| WHAT NEEDS TO BE DONE |
Isolate every line in the records below with "icon" in it.
───── MATERIAL SUPPLIED
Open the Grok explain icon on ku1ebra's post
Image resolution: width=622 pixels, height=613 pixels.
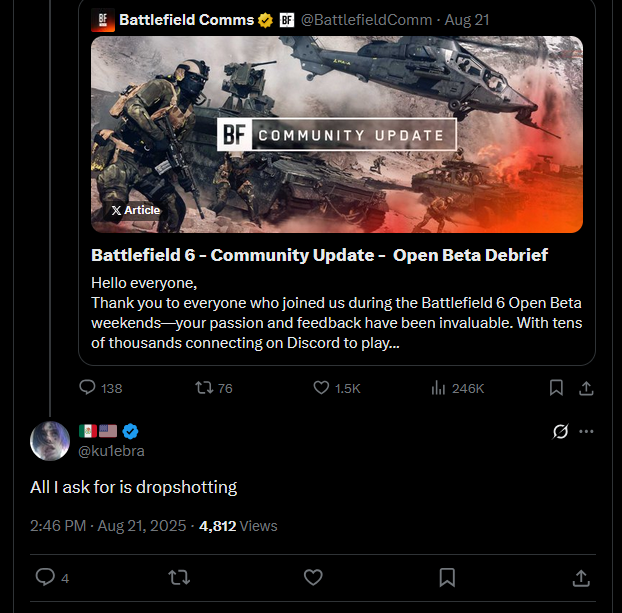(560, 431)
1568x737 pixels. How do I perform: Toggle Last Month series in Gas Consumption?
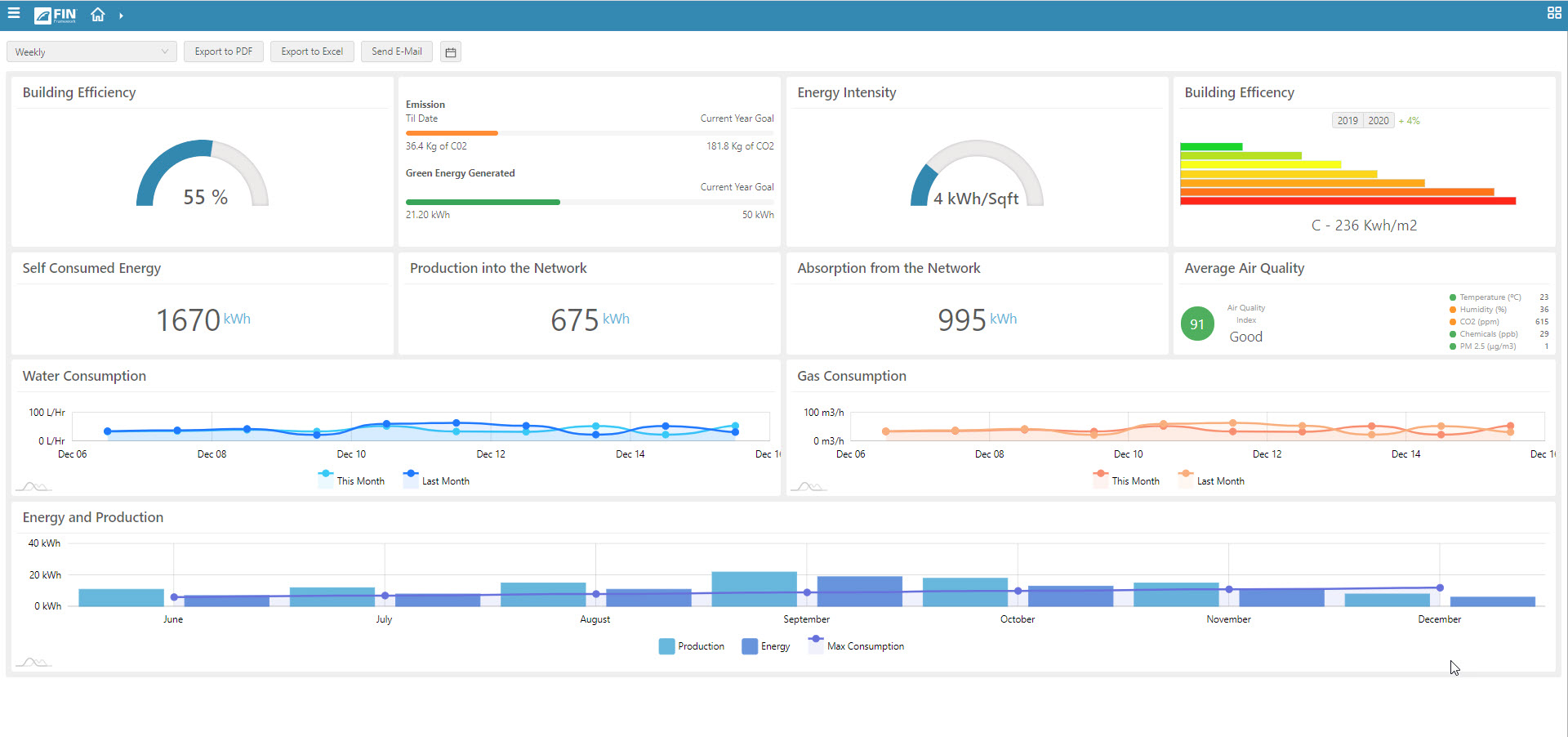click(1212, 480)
──────────
───── MATERIAL SUPPLIED
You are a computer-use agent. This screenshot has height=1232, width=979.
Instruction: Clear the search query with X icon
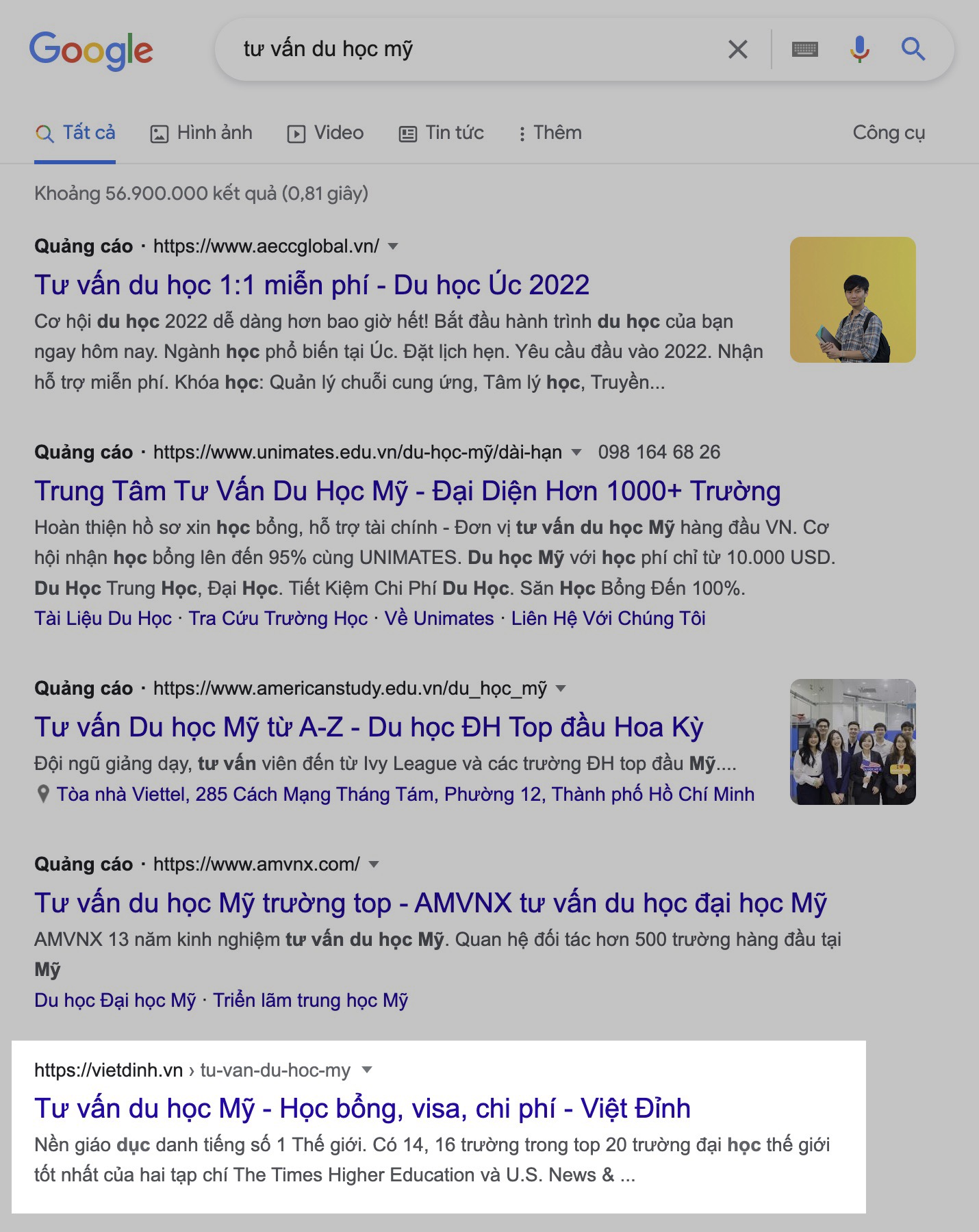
──────────
| PROBLEM SOLUTION |
Open the Grok explain icon on ku1ebra's post
Instruction: Clear the search query with X icon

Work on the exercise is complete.